Monday, July 20, 2015

What do people hear when you preach?

Yesterday I had the opportunity to preach in a wonderful church that has two worship services with a Sunday school class in between. As people began coming in for the second service an individual I knew said the ones in his Sunday school class who attended the first service talked about my message during their class. He said he was excited to hear the message himself due to the positive comments he had heard in class.

This individual went on to talk about how excited they were about one of the points of the message. The only problem was that what they were excited about was not mentioned in the sermon! Now, I could see how someone could draw from the message that particular point, but it was not one that I had made nor was it ever mentioned.
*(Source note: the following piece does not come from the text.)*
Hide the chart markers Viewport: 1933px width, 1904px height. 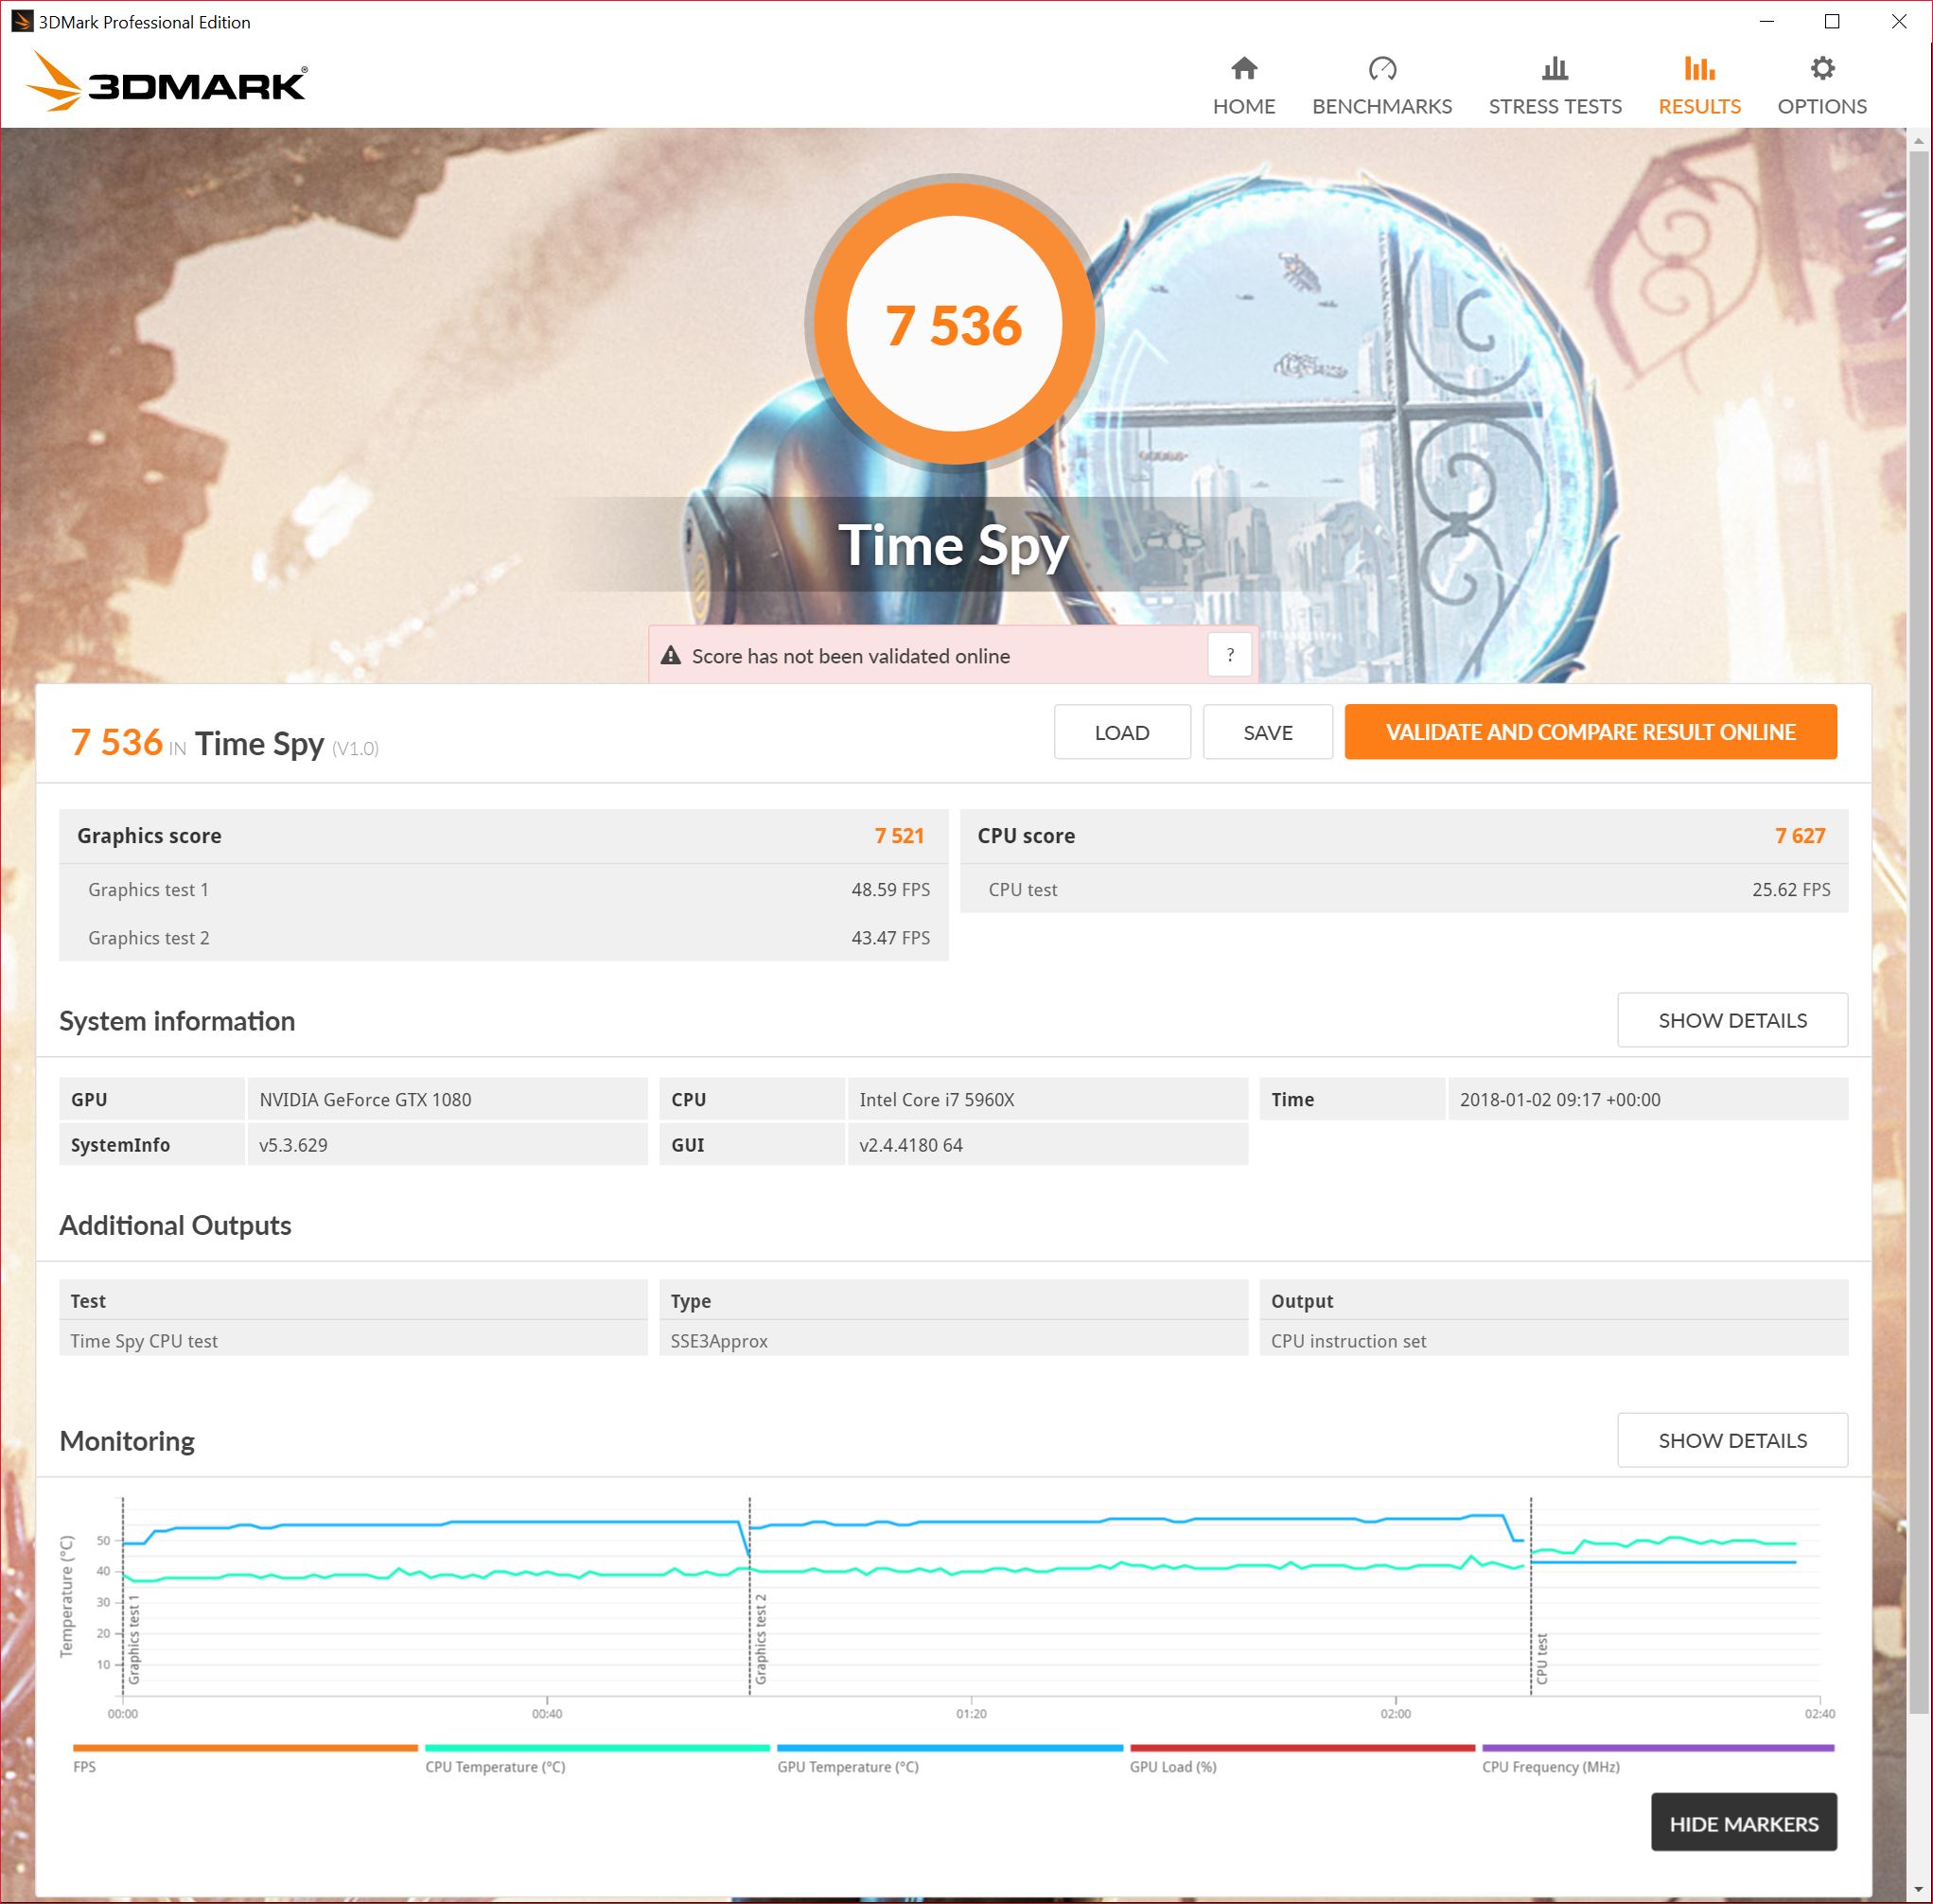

That's not the first time that has happened to me, and if you've been in ministry very long it has probably happened to you as well. People tend to hear different things from the same message. This becomes a problem if someone hears something negative that was not said in the sermon. A couple once stopped coming to the church I pastored, and when I finally got them to tell me why they quit coming it was because they took offense to something in one of my sermons. I never said what they heard, but I could not convince them of that. I even told them I would have been offended if someone had said that in a sermon, but I still could not get them to return.
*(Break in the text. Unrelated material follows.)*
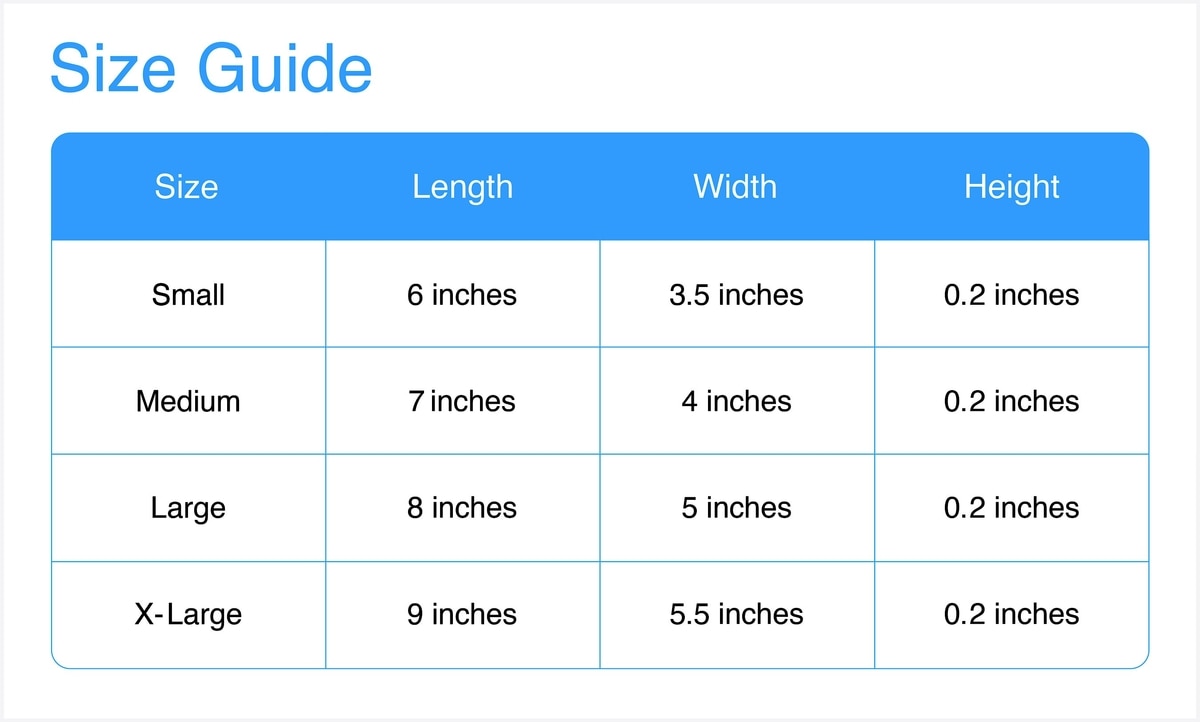Select the 6 inches length cell
This screenshot has width=1200, height=722.
(462, 295)
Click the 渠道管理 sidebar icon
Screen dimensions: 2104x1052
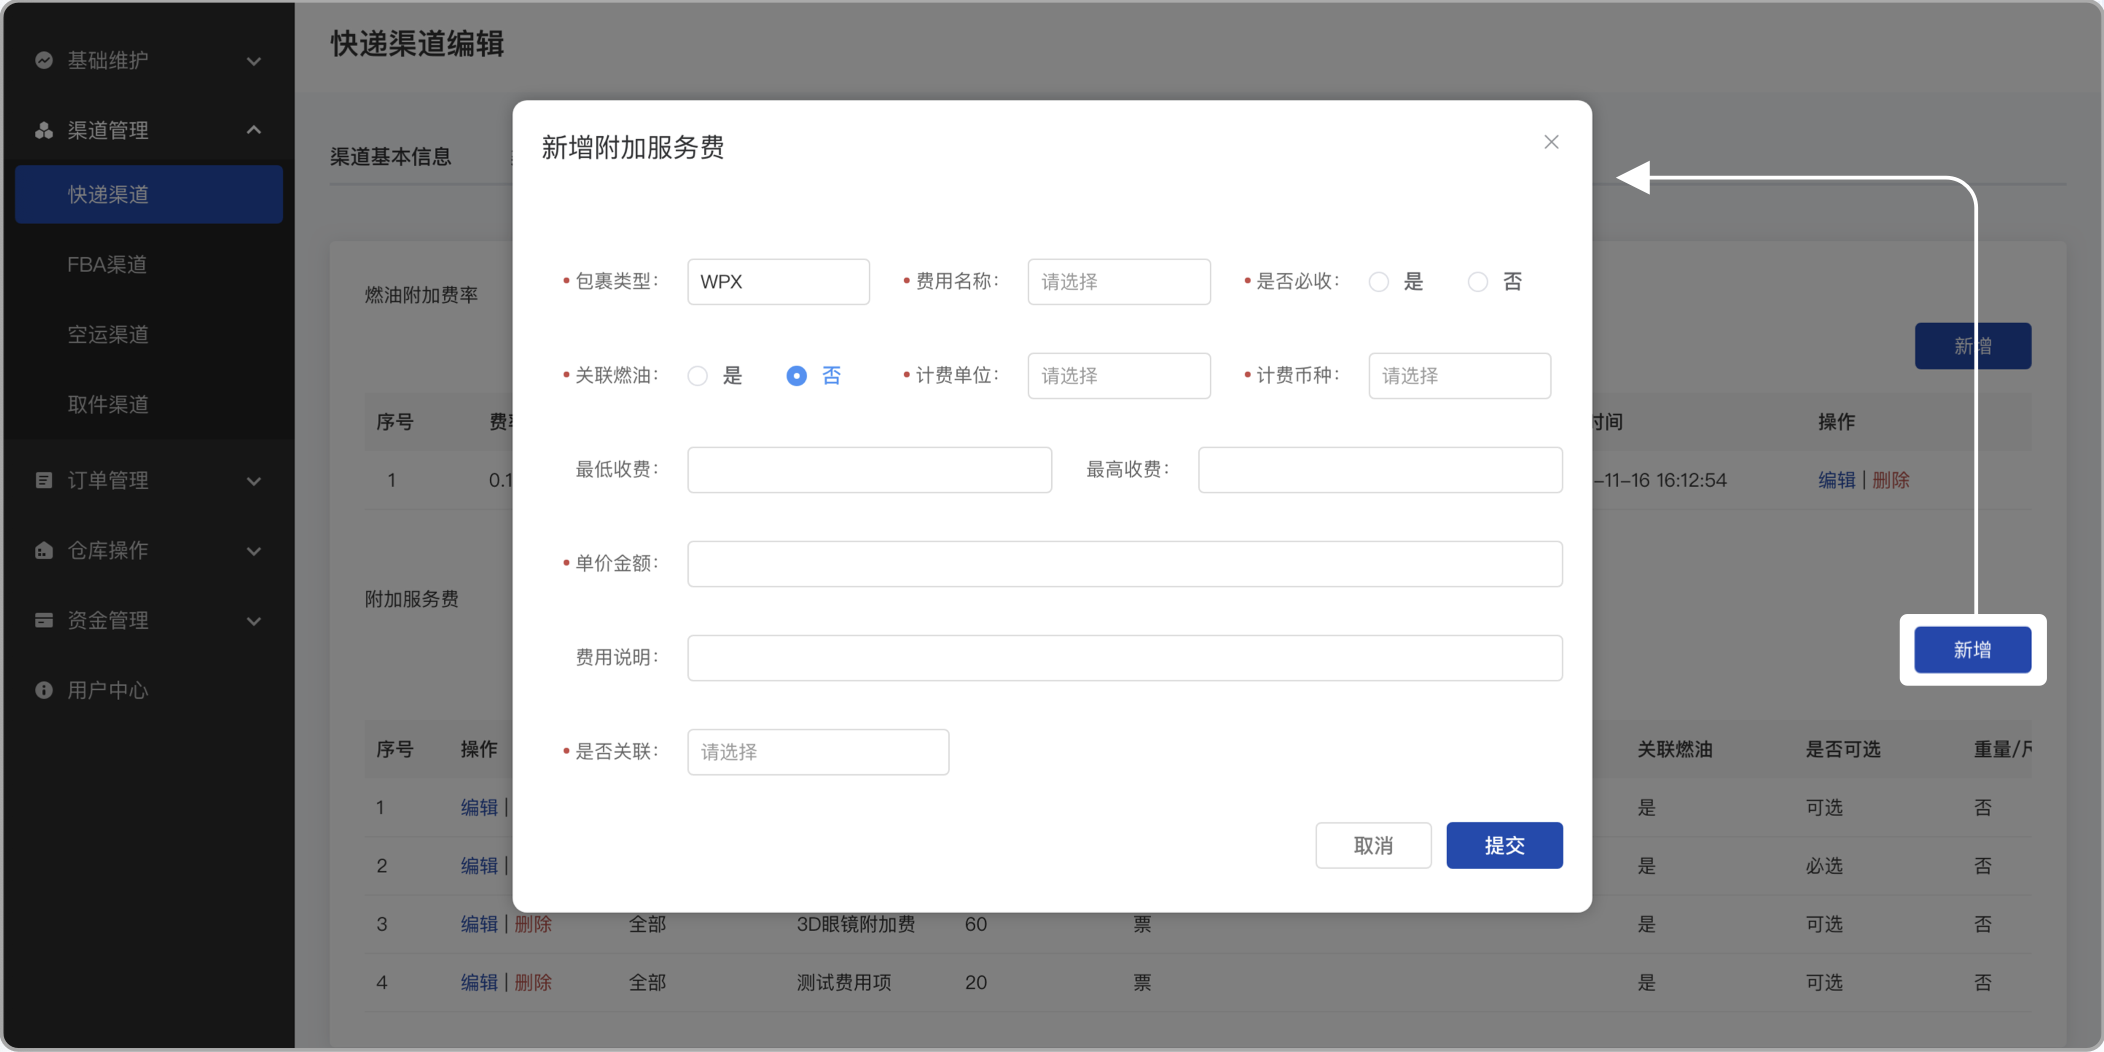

However, in most cases I believe God speaks to people words they need to hear from our messages. We focus on a point which causes someone to begin thinking, and their thoughts lead them to apply our words somewhat differently than we might have intended. They respond positively to that application, and they are convinced that it was our words that led to the positive conclusion.
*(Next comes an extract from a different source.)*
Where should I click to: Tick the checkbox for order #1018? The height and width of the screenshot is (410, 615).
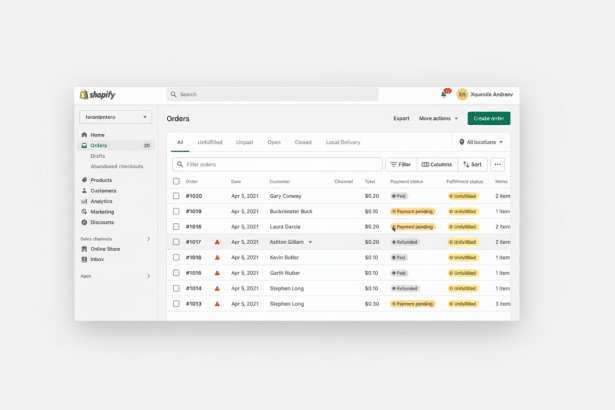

Several years ago I preached in a particular church. A couple of weeks later in a local store I met a young man who attended that church. He complimented me on my message and told me he had taken my advice. I smiled and asked what he had done. He replied he had quit his job! My jaw almost hit the floor. He went on to say that he had wanted to start his own business but had been reluctant to do so, but my message convinced him that now was the time. There was absolutely nothing in my message to insinuate to anyone that they should quit their job to start their own business, but that is what he heard, and that is what he did. The good news is that his business has been very successful, and he's doing something he really enjoys.

I always pray that God will speak through me and the message I'm about to deliver. I don't know everything going on in people's lives. I didn't as a pastor, and I certainly don't as a judicatory leader who covers a wide area of churches. People come to church with a variety of needs, and my prayer is that God can use the message to speak to those needs. His Spirit can take just one word or phrase and make it come alive in a person's heart that will address their greatest need at that time. He can take a different word or phrase from the same sermon and use it to address a different need in someone else's life.

I appreciate it when people compliment me on a message, but I know if it really spoke to them that God was at work speaking to them through that message. We're the instrument that delivers the message, but it is the Holy Spirit that causes that message to come alive in people's heart.